■ MATERIAL FOR THIS EXERCISE:
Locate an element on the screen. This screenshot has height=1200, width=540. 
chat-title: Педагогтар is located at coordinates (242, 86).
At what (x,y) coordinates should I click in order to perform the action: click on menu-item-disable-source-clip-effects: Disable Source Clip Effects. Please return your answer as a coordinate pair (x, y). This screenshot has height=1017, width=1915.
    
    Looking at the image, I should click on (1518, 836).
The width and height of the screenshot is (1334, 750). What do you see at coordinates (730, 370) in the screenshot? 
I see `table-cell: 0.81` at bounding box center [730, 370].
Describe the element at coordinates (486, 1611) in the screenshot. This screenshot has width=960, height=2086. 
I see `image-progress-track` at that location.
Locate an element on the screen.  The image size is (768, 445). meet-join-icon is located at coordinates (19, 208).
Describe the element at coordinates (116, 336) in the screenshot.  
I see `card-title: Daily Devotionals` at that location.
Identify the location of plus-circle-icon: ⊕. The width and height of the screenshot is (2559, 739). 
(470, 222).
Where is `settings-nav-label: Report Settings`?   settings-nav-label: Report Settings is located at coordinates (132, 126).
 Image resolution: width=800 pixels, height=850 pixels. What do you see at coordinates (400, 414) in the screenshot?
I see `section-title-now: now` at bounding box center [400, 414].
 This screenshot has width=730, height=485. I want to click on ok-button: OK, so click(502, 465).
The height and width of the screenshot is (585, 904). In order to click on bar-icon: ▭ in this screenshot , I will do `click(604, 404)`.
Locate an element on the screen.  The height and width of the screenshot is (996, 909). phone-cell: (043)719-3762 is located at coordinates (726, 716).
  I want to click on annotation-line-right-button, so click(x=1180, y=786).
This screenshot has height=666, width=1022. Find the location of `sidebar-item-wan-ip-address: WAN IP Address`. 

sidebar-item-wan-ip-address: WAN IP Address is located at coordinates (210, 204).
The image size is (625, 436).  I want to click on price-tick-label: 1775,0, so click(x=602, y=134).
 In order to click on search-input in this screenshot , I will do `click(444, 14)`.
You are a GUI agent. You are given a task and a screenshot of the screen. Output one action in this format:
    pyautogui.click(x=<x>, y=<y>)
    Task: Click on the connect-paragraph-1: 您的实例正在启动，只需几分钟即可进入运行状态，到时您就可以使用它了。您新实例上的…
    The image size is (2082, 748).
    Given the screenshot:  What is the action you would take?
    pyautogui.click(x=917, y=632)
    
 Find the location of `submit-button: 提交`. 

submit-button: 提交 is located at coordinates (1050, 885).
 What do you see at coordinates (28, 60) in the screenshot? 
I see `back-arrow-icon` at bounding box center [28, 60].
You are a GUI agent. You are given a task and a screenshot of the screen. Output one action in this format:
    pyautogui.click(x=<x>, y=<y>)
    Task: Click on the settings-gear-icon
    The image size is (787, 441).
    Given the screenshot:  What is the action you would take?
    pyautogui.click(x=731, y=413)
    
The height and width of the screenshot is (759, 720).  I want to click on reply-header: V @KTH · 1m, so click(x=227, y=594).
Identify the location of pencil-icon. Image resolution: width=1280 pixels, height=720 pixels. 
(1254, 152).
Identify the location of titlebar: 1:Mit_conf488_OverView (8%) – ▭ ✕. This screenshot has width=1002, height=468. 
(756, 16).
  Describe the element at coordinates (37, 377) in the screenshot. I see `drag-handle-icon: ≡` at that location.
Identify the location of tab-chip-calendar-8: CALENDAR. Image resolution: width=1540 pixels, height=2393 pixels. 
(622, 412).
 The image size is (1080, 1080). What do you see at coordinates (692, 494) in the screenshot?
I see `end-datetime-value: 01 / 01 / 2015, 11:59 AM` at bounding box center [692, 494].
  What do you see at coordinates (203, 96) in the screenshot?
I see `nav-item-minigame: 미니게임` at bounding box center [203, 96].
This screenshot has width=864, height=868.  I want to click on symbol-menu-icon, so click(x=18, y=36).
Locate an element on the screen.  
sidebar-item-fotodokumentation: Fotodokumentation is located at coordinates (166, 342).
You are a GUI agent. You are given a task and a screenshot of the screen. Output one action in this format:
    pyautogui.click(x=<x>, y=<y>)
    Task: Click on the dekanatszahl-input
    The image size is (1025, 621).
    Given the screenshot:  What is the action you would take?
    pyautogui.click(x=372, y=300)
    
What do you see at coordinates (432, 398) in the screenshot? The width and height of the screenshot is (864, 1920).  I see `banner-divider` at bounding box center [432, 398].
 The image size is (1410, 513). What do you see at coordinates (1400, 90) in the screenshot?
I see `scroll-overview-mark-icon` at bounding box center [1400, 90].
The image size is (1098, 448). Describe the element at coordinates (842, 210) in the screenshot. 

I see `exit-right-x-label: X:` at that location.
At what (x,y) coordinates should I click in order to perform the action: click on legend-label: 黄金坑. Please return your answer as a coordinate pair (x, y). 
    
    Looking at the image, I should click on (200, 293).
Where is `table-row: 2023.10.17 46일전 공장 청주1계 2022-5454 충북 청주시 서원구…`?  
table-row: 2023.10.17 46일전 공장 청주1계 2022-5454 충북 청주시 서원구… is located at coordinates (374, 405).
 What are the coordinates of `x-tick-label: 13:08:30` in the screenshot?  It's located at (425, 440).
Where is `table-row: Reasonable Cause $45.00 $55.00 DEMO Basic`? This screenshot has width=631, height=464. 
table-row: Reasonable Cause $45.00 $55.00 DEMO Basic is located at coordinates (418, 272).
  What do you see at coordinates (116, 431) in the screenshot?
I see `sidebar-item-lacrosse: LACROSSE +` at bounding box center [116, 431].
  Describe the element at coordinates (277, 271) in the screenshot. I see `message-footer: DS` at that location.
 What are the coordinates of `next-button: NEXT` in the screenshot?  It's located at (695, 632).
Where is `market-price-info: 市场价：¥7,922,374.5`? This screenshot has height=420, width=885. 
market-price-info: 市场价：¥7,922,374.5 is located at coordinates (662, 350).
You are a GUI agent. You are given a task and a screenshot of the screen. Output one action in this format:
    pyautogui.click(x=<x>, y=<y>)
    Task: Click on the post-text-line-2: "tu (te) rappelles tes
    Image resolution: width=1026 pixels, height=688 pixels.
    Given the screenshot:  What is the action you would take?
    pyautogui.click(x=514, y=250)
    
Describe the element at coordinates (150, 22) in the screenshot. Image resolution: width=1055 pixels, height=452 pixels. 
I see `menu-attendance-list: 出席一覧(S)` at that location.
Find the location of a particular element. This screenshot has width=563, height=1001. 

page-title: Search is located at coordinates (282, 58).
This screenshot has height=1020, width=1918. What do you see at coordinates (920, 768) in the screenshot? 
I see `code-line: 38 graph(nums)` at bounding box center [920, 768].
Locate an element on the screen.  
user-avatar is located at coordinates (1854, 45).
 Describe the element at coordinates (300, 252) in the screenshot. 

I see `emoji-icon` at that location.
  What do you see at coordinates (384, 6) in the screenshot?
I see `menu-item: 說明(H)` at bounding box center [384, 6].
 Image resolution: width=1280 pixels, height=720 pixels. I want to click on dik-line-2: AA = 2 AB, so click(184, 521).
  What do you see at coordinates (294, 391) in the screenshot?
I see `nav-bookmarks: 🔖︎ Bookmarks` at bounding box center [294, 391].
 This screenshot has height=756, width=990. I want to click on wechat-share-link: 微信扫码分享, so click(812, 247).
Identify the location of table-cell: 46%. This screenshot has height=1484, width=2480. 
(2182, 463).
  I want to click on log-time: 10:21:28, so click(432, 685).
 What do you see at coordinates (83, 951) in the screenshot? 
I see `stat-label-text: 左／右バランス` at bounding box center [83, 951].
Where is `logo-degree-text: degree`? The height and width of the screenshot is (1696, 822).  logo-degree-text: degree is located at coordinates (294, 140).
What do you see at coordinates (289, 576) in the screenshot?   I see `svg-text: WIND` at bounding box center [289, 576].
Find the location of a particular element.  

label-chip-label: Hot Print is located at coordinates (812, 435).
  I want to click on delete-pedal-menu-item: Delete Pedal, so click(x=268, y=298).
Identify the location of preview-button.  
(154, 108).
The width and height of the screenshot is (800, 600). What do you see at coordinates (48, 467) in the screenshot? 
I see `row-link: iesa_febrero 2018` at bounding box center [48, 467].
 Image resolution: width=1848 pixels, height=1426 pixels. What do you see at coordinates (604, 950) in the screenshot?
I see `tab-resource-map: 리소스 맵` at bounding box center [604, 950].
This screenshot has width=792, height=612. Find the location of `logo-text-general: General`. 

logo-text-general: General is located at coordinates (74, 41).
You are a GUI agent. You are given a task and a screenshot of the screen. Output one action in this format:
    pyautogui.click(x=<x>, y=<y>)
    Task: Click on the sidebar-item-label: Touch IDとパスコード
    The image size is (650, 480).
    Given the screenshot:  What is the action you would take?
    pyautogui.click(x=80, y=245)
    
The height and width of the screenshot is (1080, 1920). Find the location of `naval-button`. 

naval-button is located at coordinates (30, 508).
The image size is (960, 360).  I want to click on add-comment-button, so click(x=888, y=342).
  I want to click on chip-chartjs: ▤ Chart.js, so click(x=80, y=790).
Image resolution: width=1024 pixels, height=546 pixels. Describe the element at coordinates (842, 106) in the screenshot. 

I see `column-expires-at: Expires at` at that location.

■ BRIEF: State how many lines of the listing above contain the string "order". Reply with the number alone.

■ FINISHED EXERCISE: 4